The second vision was also overwhelming, nearly too intense to actually experience. Most of what Dora saw was a cloud of white-hot rage, pierced only sporadically by hazy glimpses at what was happening in physical space at this point.
Thema was there, older this time. Much closer to Dora’s current age. She held the brown leather pouch as Dora knew it, and Dora knew it contained the bones. Thema clutched her left hand around it so hard she was gouging bloody wounds into her palm with her fingernails.
A man was there: Gulliver Vatticus. He’s also close to the age he died at. His salt & pepper hair was long, and he was bearded now, but neat and well-kempt, not like the mess on his face when the party watched him die.
They stood outside, in the rain and fog. The sound of water lapping on a shore could be heard. The air smelled of rotting fish. They stood in front of what looks like a boarded-up building of some sort. An old mansion, maybe?

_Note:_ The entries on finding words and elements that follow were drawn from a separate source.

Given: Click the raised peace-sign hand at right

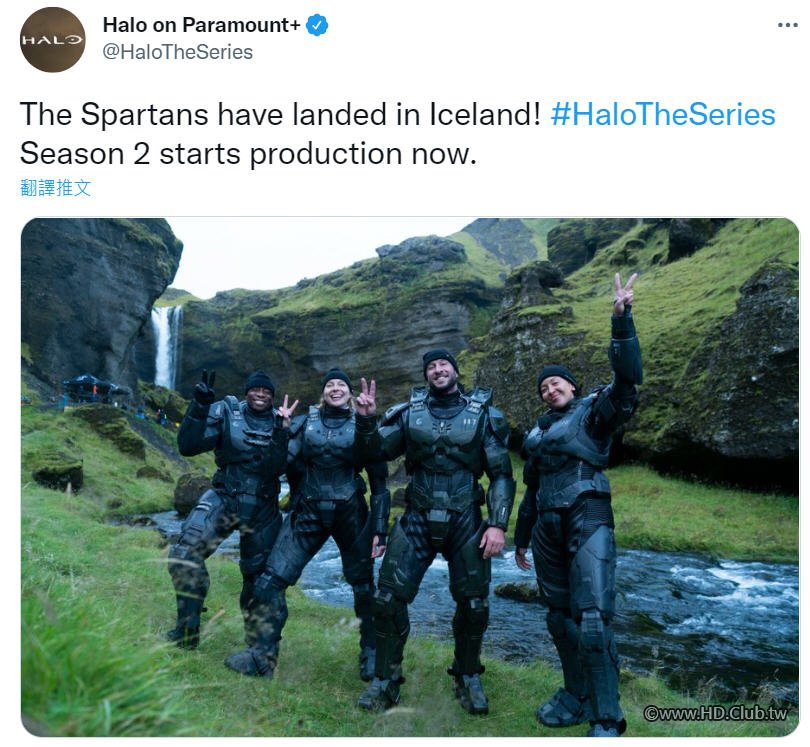Looking at the screenshot, I should [625, 293].
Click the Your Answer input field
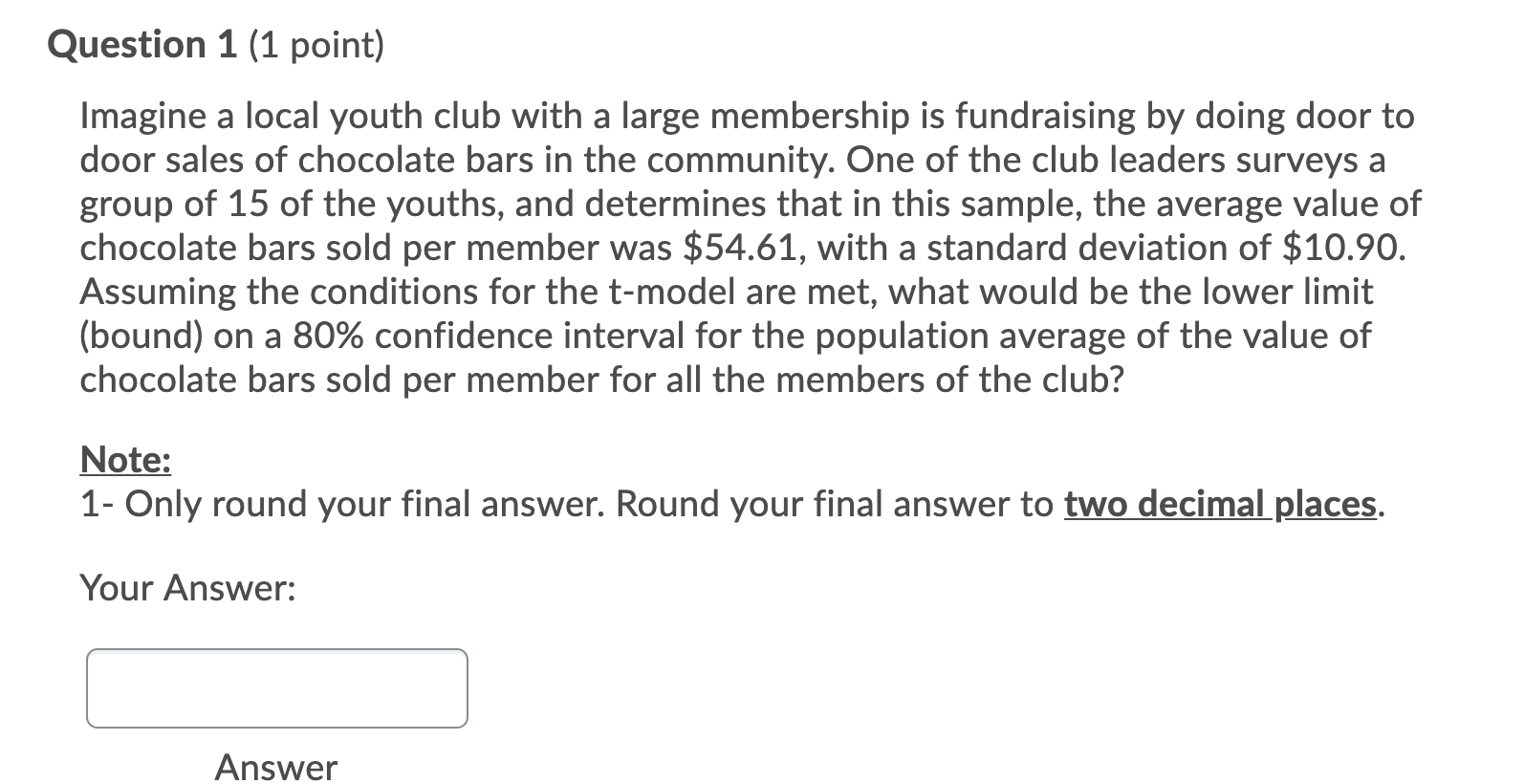The image size is (1524, 784). (x=277, y=688)
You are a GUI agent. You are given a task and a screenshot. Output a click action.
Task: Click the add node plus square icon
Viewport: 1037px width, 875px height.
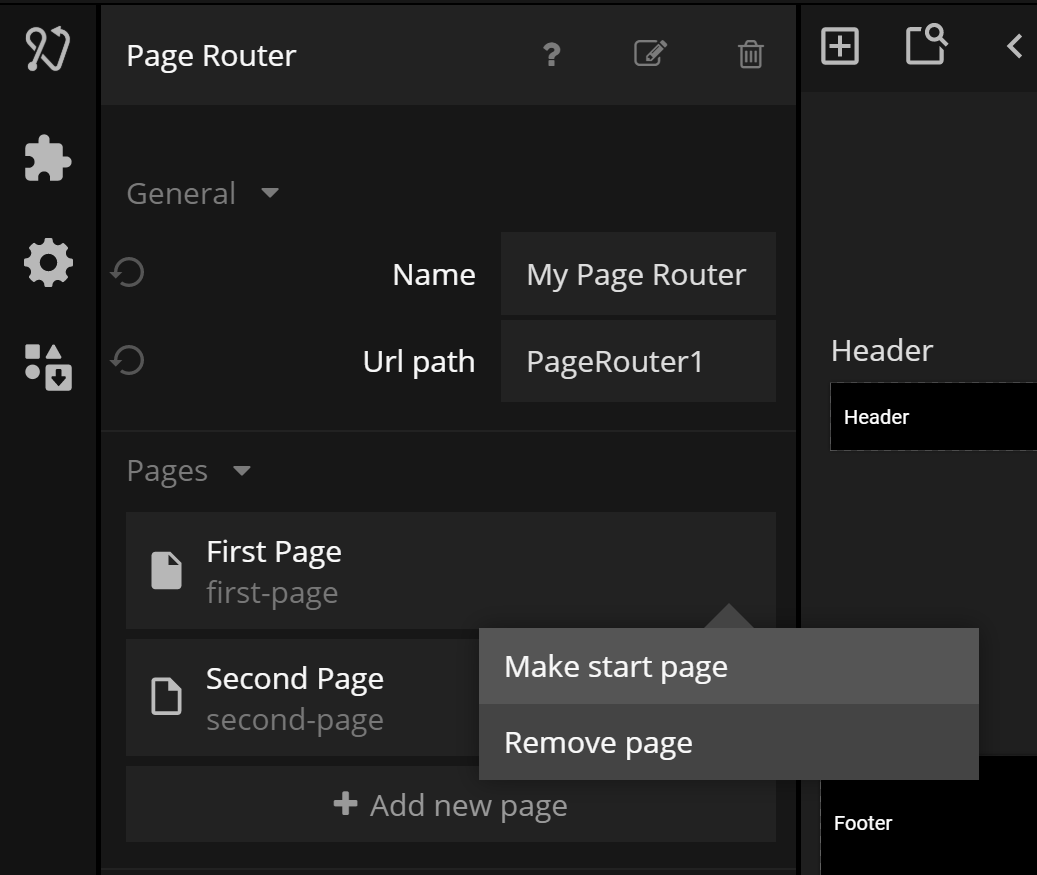pyautogui.click(x=839, y=46)
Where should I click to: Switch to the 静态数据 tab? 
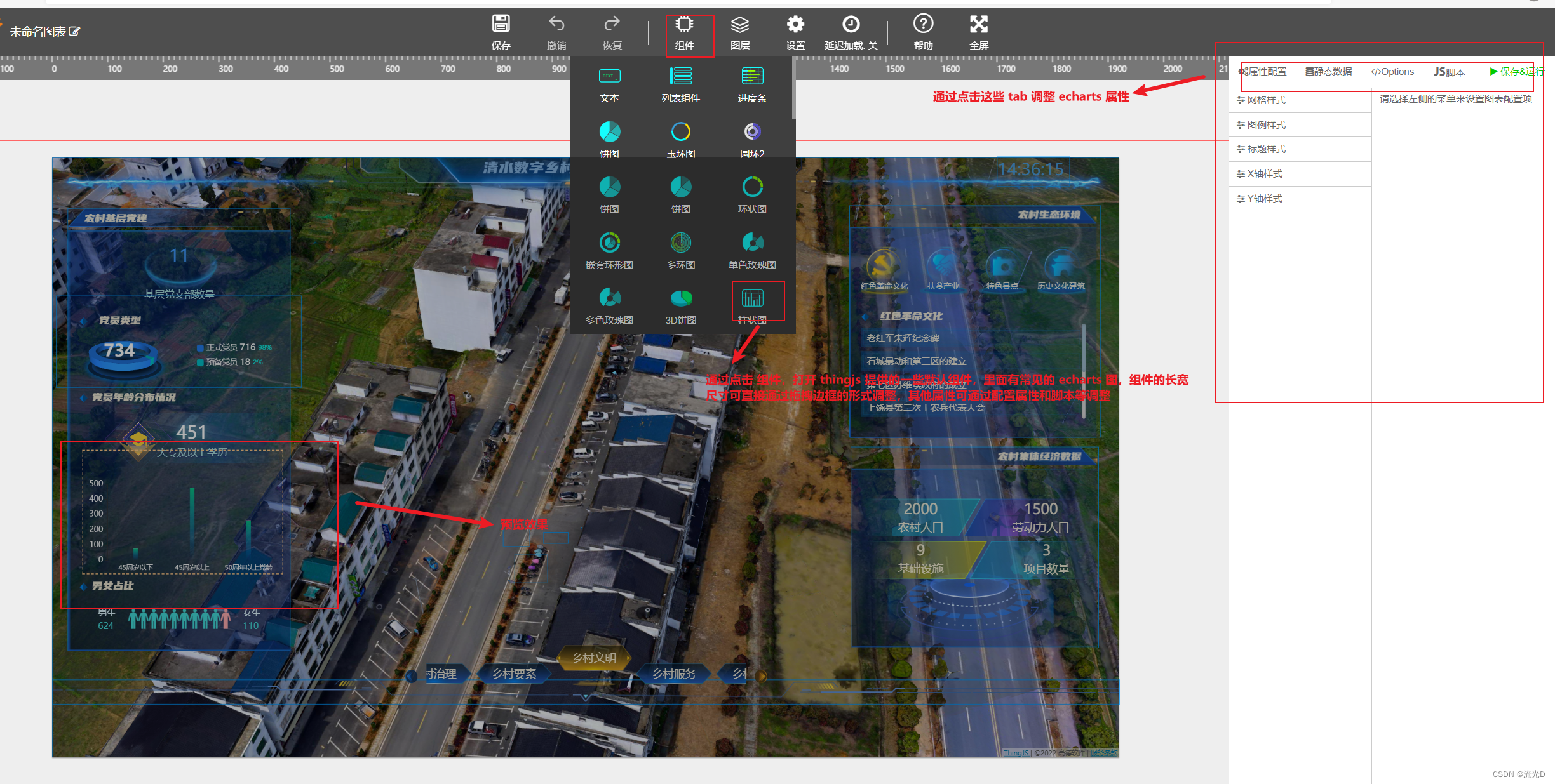point(1329,72)
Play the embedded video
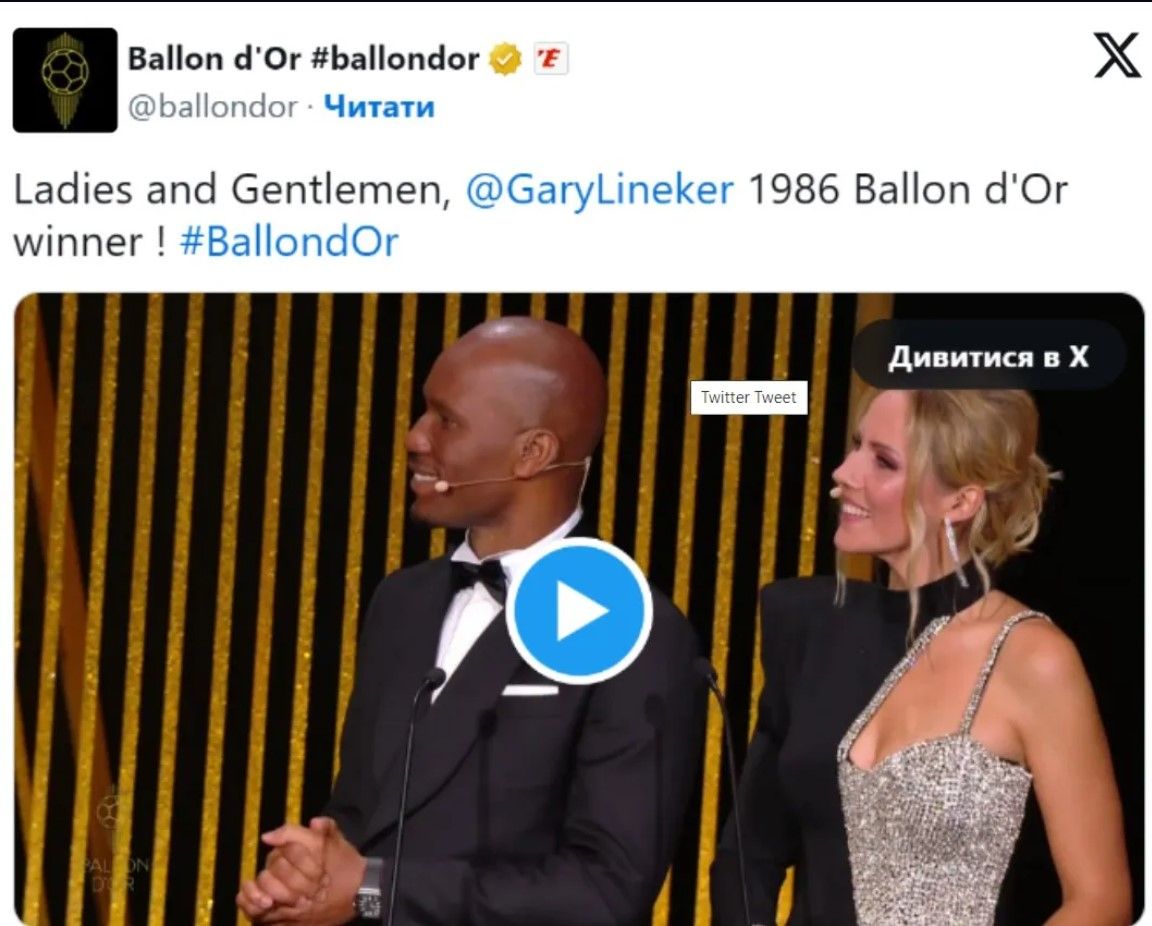1152x926 pixels. pos(579,611)
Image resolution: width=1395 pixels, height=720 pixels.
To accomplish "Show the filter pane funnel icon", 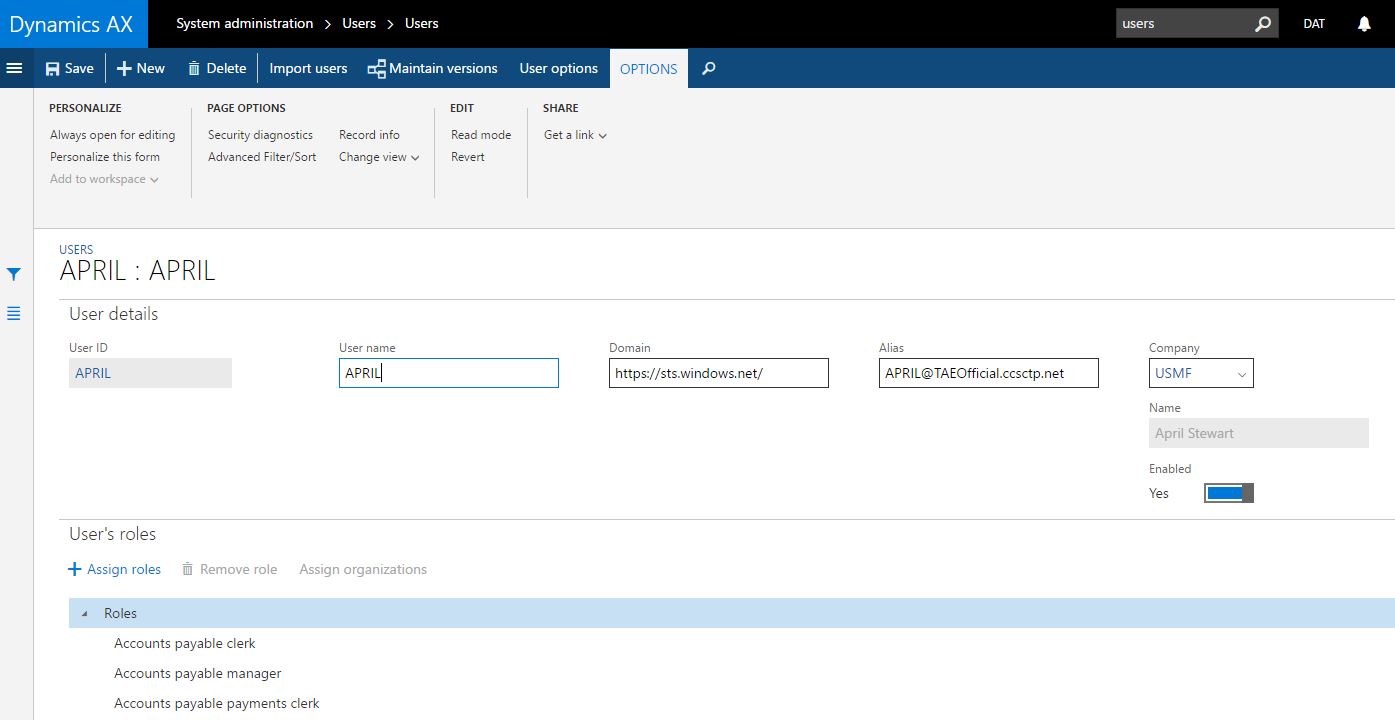I will pyautogui.click(x=14, y=274).
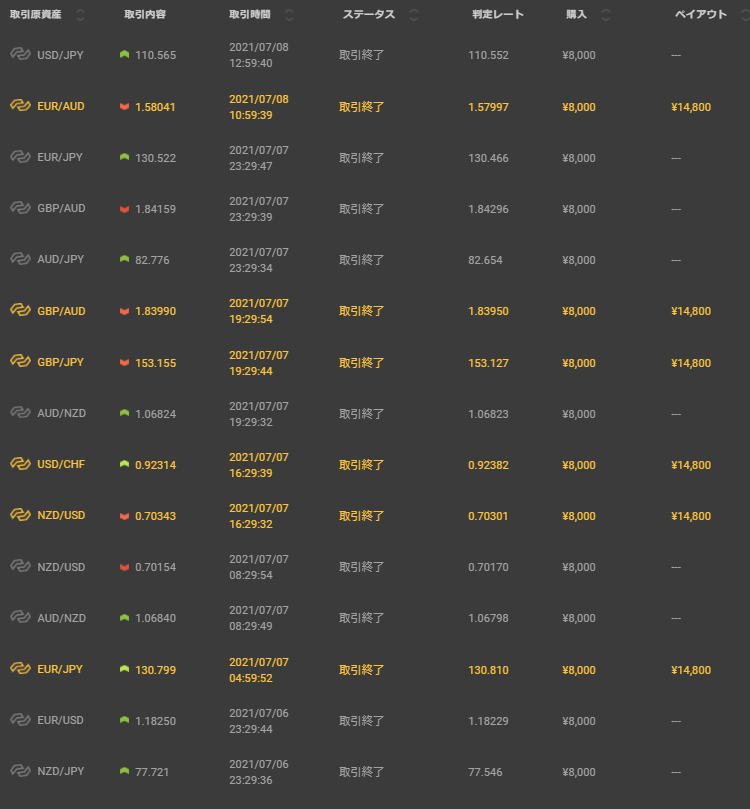Click ¥14,800 payout of NZD/USD trade
The image size is (750, 809).
691,516
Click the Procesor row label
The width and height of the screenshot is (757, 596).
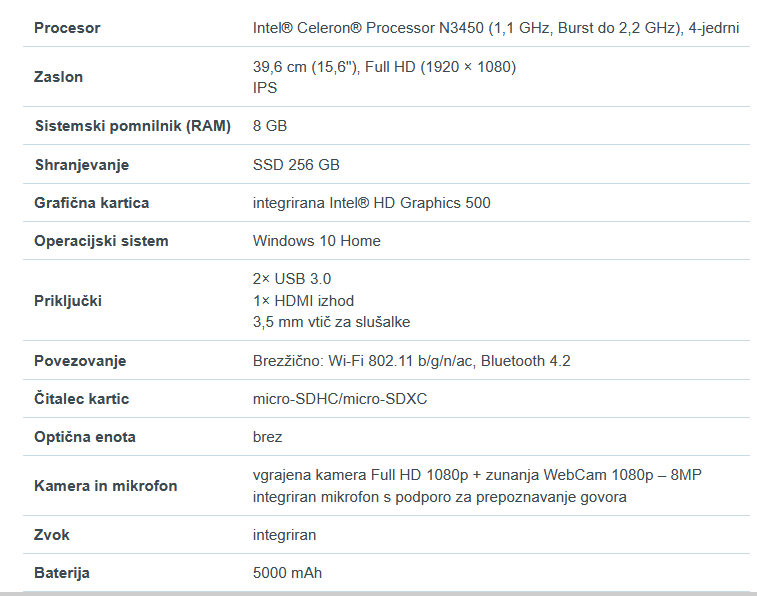click(x=67, y=28)
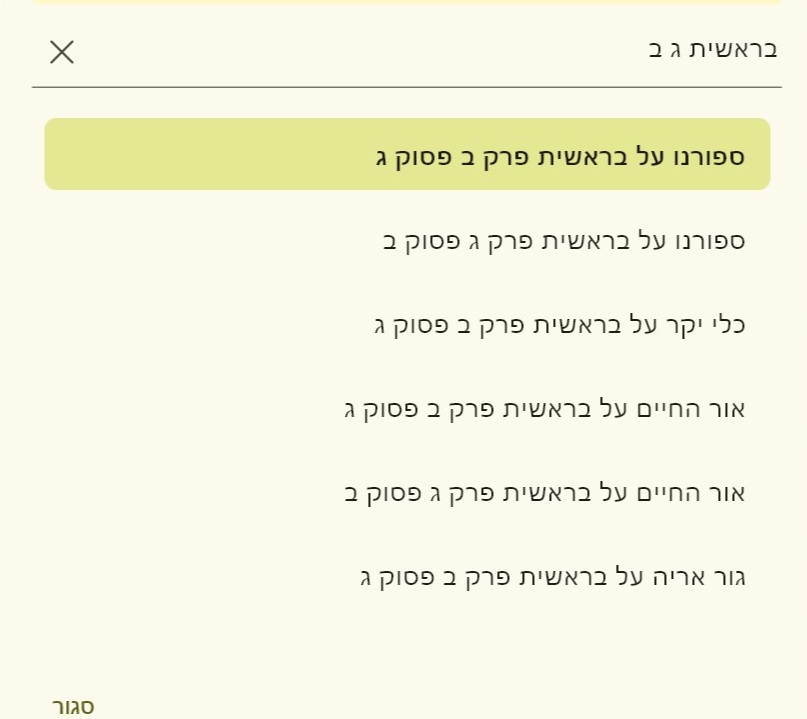Select the Sforno suggestion for chapter 3 verse 2

click(564, 240)
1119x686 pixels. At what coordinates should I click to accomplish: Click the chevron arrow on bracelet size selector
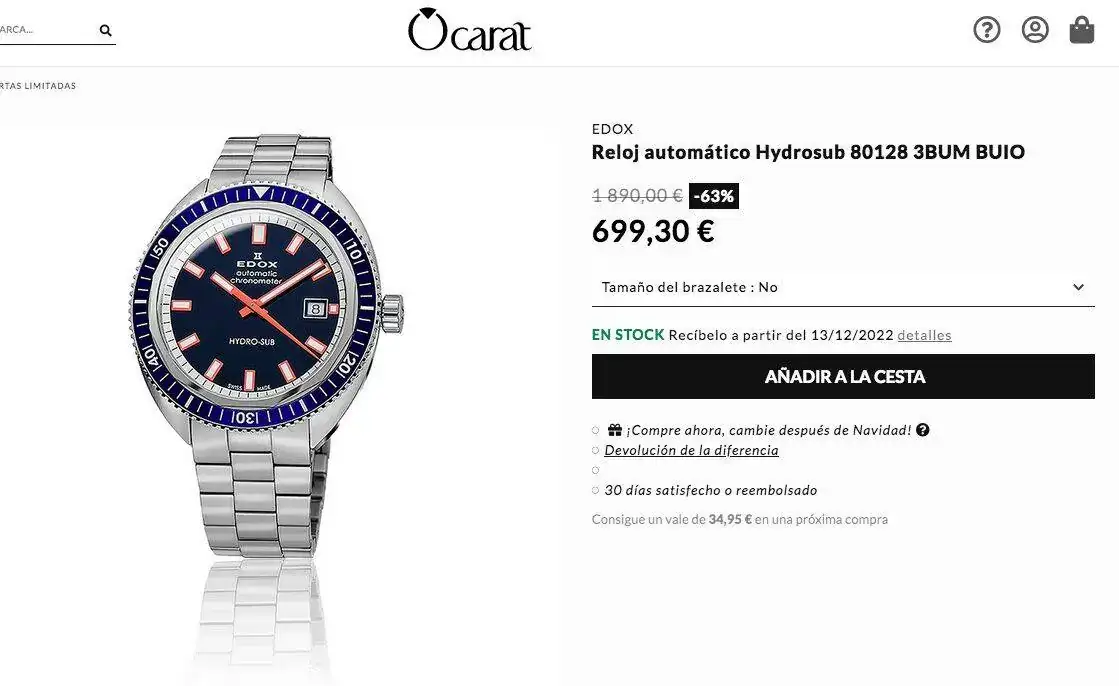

Dora could make out, amidst the white-hot rage of the vision, only a single bit of the conversation between Thema and Gulliver. He talked a lot. He always talked a lot. But this one bit… it was the only bit that meant anything to Thema… the only bit she remembered… the bit that stuck… the bit that already had her deciding to make arrangements with Melisenn.
Gulliver leaned in and whispered in Thema’s ear, “I just want you to know… it was Brayden. He did it. He killed her.”
But he meant something else. And Thema knew what he meant. He meant, “It was US.”